Potential plaintiffs include victims who lost loved ones, homes and businesses. Defendants include Hawaiian Electric Industries, which has been found to have started the fire, and Kamehameha Schools, which has been accused of allowing the fire to spread by not cutting back fire-prone grass on its property.
Fire Relief: Maui settlement cases inch toward victim payout
The companies have paid out more than 10,033 wildfire claims totaling more than $2.34 billion to fire victims, according to the latest available data from the Hawaii insurance division. The insurers want to sue those responsible for starting the fire and enabling it to spread to recoup the money paid out to the victims – a standard procedure called subrogation.
Cahill’s order would let the judge begin to get his arms around the sprawling universe of potential subrogation suits.
Cahill’s order comes as the Hawaii Supreme Court prepares to answer a bigger, more basic, question: whether the insurers have the right to file subrogation suits at all, given the proposed settlement between fire victims and the parties responsible for the fire’s ignition or spread.
The insurers are the lone holdouts to the proposed settlement. As a result, according to the proposed settlement, the settling parties need a court order foreclosing the insurers’ subrogation rights in order for the settlement to be made final. The practical reason for the provision is that no defendant wants to pay out a big settlement only to be sued later by the insurers.

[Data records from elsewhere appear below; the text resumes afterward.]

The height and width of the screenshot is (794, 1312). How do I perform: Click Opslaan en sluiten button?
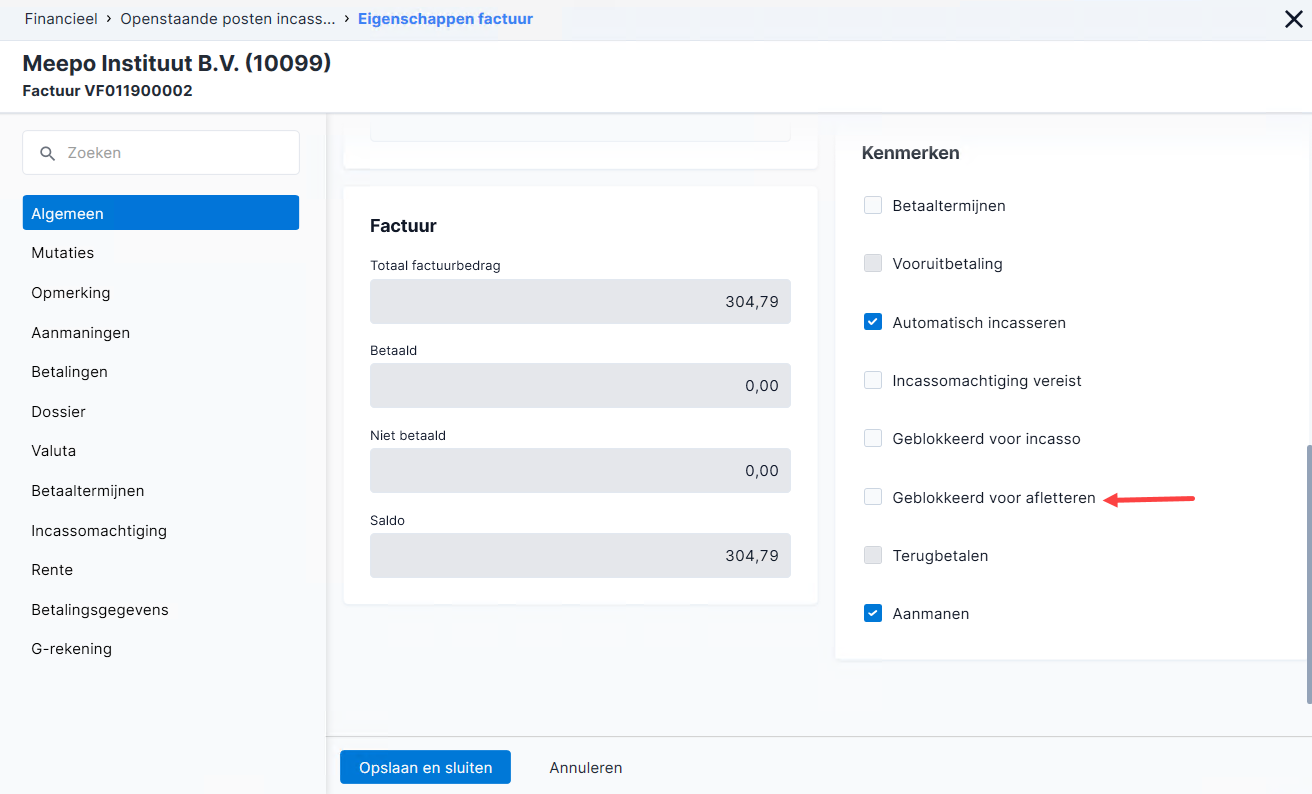click(x=426, y=767)
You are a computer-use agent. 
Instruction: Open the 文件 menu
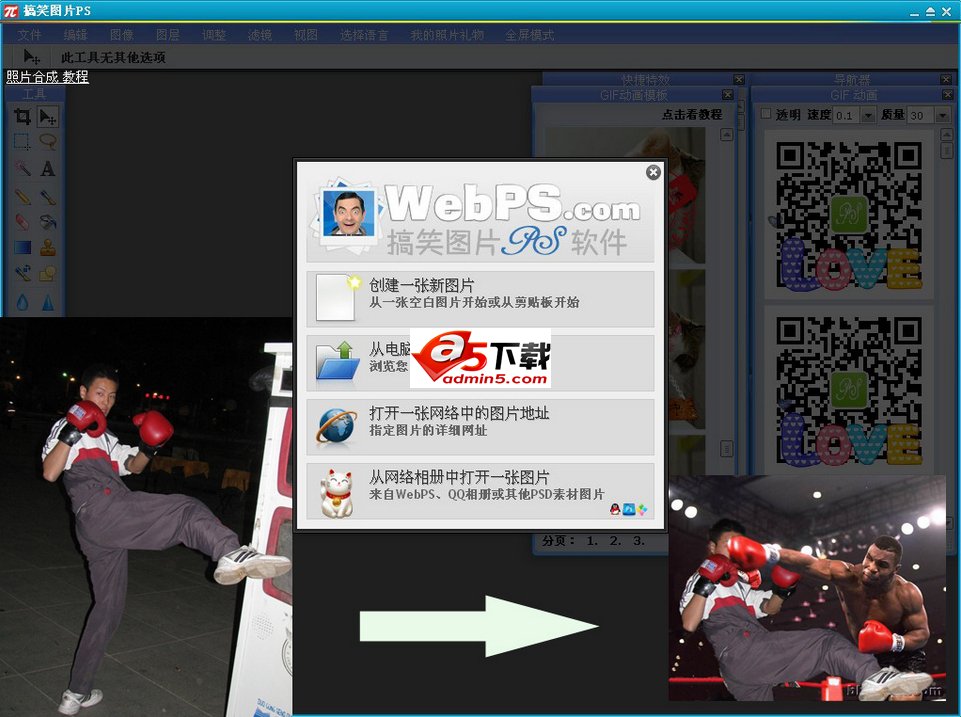28,33
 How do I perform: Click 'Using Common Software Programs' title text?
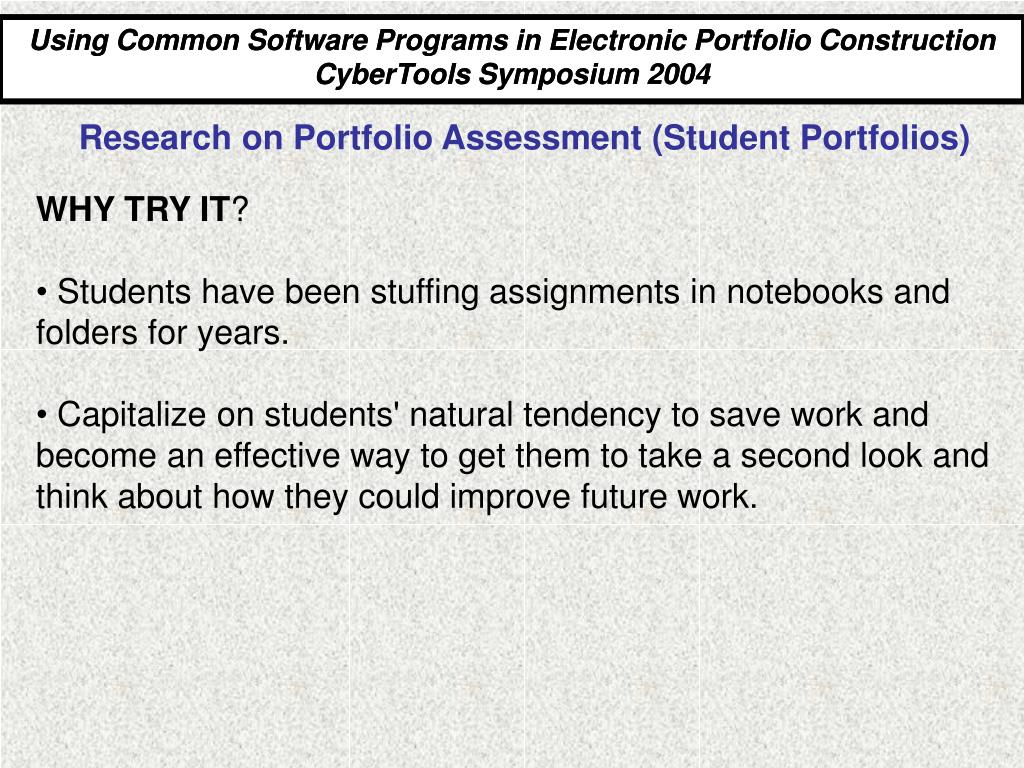coord(269,40)

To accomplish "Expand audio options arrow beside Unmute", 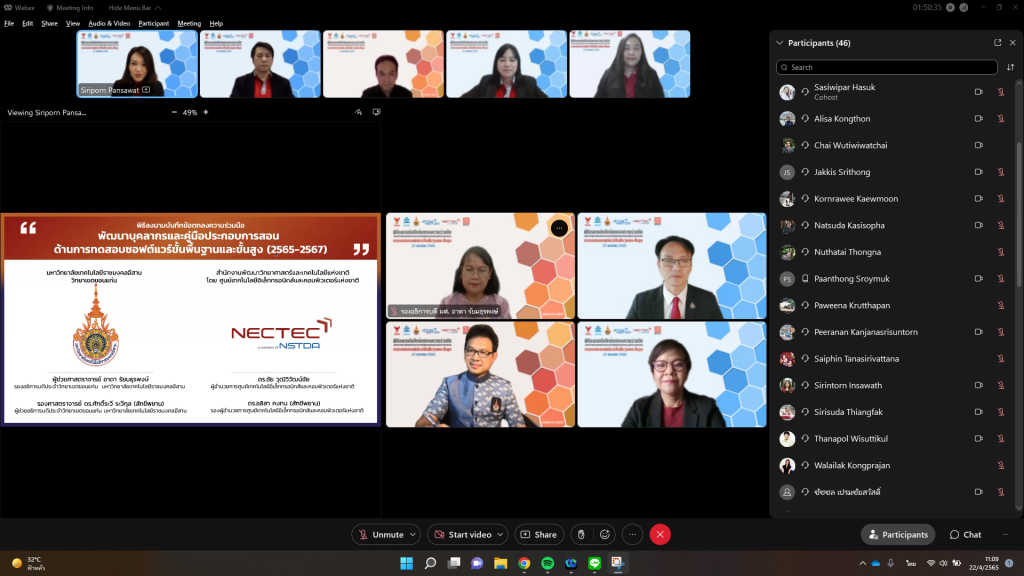I will pos(413,535).
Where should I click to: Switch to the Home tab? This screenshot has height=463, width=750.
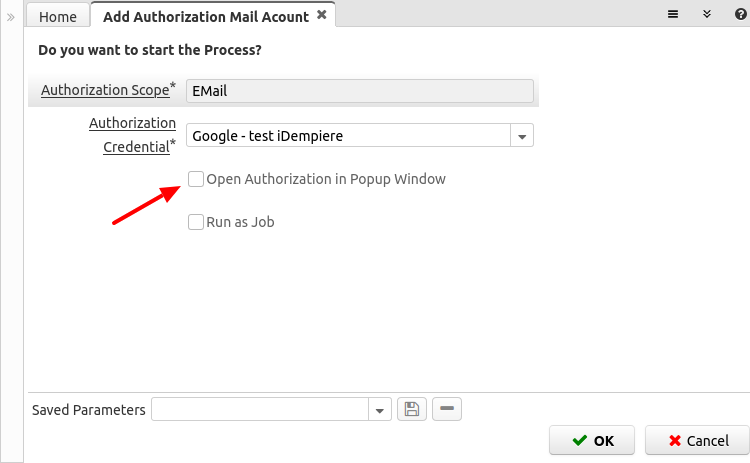tap(58, 17)
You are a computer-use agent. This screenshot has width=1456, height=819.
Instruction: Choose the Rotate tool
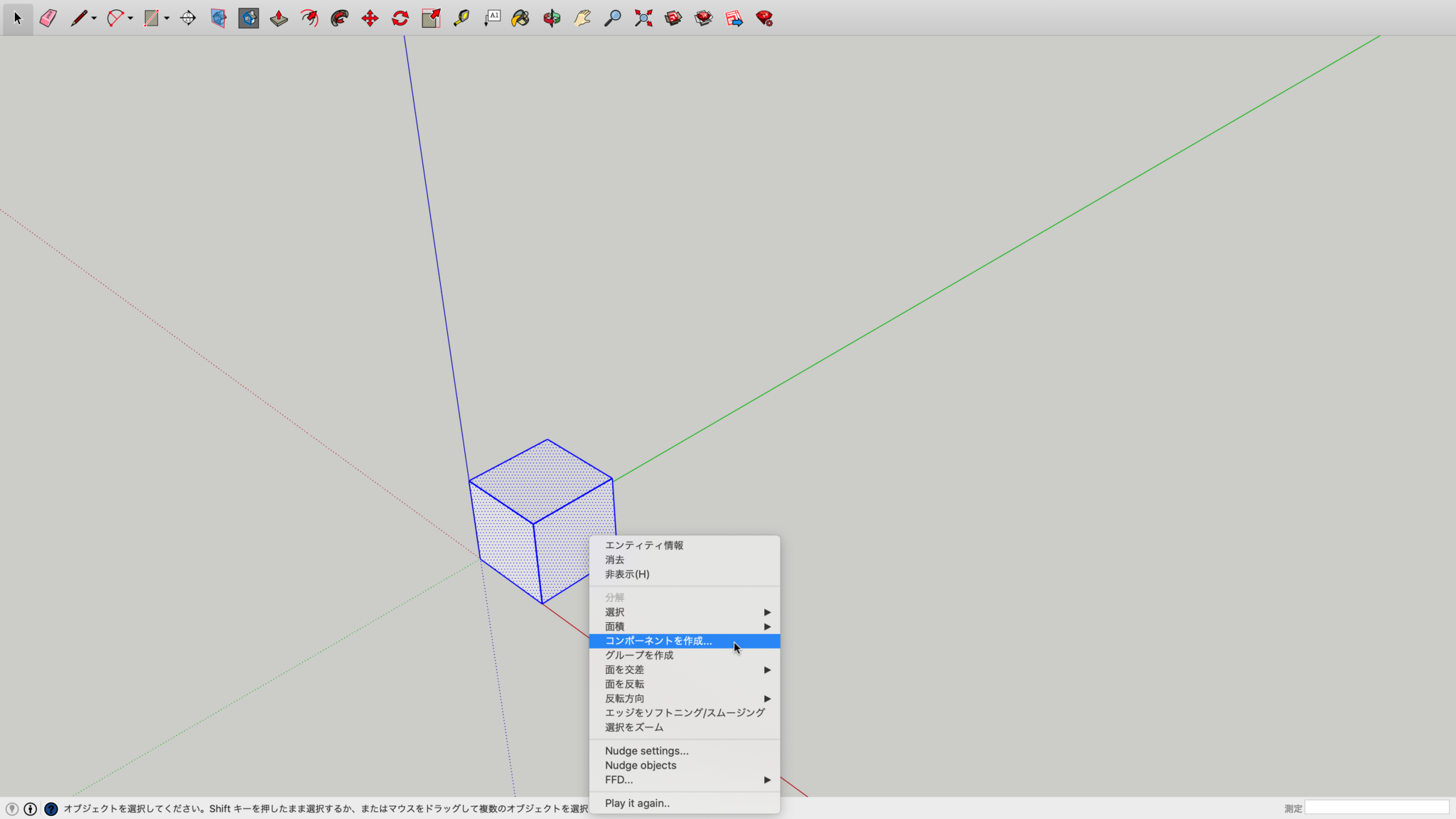[400, 18]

Whether the insurers have subrogation rights in this case is murky enough that Cahill punted the issue to the Supreme Court to sort out.
On Monday lawyers for both sides filed opening briefs exploring the intricacies of Hawaii laws governing subrogation and the extent to which victims have the right to be made whole before insurers can step in to get paid.
Settlement Depends On Limiting Insurers’ Rights
Lawyers for the parties wanting to settle – fire victims and the alleged wrongdoers – say Hawaii law and legal fairness require the court to stop the insurers from competing with the fire victims for a limited pot of money. After all, the argument goes, the insurers were paid to accept the risk of loss due to a fire, so if anyone is left with a loss, it should be the insurers.
“Allowing the insurers to compete with their policyholders means the policyholders bear the risk of under-compensation for their losses, which is contrary to Hawai‘i law and the law of the majority of other jurisdictions,” plaintiffs’ lawyer Jesse Creed wrote.
Hawaii law requires the fire victims to be made whole for all claimed injuries or damages before insurers can pursue subrogation suits, Creed wrote.
The insurance industry lawyers argue that the settling parties have every right to settle – but not to limit the ability of the insurers to sue.
Among other things, the industry lawyers’ 51-page brief points to a 2017 Hawaii Supreme Court decision that says, “In the context of fire and casualty insurance … the insurer may maintain a subrogation action against the tortfeasor regardless of outside settlement.”
The insurance industry’s brief goes on to outline the history of subrogation rights in Hawaii dating back to 1885, when the Supreme Court of the Kingdom of Hawaii held that “King Kamehemeha IV’s Minister of Finance was entitled to amounts paid to satisfy the debts of another.”
The law of the kingdom established that a settlement didn’t extinguish subrogation rights, industry lawyers Vincent Raboteau, Adam Romney and Mark Grotefeld wrote.
“In the earliest reported subrogation case in Hawaiʻi, the highest court in the Kingdom understood that subrogation rights survive even after the injured party’s original claim has been fully resolved,” they wrote.
The Supreme Court is expected to make a decision in early 2025. In the meantime, lawyers for both sides will be preparing additional briefs. The Supreme Court also is likely to hold oral arguments.